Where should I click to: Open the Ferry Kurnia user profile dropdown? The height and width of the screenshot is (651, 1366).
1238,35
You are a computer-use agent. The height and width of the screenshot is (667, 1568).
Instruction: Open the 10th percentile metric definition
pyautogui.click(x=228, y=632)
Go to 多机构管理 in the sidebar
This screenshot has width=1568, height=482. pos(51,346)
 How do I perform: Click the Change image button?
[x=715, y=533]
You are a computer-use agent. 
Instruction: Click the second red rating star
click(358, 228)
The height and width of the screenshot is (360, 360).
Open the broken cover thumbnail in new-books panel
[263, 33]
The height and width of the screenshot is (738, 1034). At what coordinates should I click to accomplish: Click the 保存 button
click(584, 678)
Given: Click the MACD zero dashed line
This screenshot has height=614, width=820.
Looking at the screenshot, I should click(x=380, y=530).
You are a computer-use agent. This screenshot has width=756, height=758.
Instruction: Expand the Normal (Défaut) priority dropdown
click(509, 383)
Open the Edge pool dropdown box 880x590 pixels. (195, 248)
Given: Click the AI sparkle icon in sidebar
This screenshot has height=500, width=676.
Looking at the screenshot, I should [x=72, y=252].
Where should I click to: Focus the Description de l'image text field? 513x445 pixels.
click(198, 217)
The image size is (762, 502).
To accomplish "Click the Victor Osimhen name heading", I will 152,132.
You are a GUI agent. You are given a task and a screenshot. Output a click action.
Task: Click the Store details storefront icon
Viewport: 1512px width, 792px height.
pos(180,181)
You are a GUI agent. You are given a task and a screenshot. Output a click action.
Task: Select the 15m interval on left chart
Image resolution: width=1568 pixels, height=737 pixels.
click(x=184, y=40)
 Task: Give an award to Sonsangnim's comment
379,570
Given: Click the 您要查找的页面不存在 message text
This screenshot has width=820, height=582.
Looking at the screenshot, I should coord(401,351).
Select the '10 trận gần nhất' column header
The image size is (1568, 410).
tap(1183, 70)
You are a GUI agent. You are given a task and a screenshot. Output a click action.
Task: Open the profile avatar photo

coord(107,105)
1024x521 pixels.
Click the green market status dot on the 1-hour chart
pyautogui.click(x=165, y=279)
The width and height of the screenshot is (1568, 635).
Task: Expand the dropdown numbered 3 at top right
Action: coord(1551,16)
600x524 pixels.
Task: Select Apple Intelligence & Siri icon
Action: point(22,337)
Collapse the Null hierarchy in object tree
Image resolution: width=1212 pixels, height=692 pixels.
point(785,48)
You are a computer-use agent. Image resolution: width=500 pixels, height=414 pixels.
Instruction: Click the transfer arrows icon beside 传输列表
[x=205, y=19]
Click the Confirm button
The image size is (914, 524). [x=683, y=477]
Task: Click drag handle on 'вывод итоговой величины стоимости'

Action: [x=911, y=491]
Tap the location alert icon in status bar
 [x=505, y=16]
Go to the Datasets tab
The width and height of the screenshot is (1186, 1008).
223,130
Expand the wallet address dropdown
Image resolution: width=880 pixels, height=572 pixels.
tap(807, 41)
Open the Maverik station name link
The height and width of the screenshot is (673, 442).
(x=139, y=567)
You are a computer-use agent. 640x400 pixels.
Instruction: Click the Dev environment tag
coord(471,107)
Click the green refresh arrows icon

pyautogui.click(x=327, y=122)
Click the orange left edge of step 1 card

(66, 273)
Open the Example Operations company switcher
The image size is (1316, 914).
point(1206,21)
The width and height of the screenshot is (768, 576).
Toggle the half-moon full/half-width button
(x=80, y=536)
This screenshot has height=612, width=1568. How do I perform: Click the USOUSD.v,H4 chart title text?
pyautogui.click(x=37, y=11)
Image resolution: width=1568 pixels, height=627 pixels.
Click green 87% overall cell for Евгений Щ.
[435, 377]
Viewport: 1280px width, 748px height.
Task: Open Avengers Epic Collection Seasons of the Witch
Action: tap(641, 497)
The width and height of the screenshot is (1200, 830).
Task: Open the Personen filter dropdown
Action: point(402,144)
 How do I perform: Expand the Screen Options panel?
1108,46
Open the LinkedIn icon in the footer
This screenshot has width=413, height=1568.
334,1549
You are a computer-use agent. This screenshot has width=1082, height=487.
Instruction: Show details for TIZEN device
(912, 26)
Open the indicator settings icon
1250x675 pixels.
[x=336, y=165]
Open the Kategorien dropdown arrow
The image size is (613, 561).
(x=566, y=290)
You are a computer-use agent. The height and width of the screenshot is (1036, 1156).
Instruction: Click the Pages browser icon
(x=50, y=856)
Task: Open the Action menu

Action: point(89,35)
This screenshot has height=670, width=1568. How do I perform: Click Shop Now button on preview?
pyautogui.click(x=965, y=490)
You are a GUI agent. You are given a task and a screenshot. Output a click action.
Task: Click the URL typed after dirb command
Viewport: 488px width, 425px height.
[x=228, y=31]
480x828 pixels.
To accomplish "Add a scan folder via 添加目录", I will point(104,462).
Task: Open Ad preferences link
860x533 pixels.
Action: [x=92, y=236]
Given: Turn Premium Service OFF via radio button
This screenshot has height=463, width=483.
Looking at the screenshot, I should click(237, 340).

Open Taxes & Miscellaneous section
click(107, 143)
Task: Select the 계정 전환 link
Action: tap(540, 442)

## TASK DIRECTIONS
Among the entries above, identify all lines with "agent" and copy them.

## ANSWER TO THIS EXERCISE
You are a computer-use agent. The height and width of the screenshot is (667, 1568).
You are a computer-use agent. 
You are a computer-use agent. This screenshot has width=756, height=758.
You are a GUI agent. You are given a task and a screenshot. Output a click action.
You are a GUI agent. You are given a task and a screenshot. Output a click action.
You are a GUI agent. You are given a task and a screenshot. Output a click action.
You are a computer-use agent. Image resolution: width=500 pixels, height=414 pixels.
You are a computer-use agent. 640x400 pixels.
You are a computer-use agent. This screenshot has width=1082, height=487.
You are a computer-use agent. The height and width of the screenshot is (1036, 1156).
You are a GUI agent. You are given a task and a screenshot. Output a click action.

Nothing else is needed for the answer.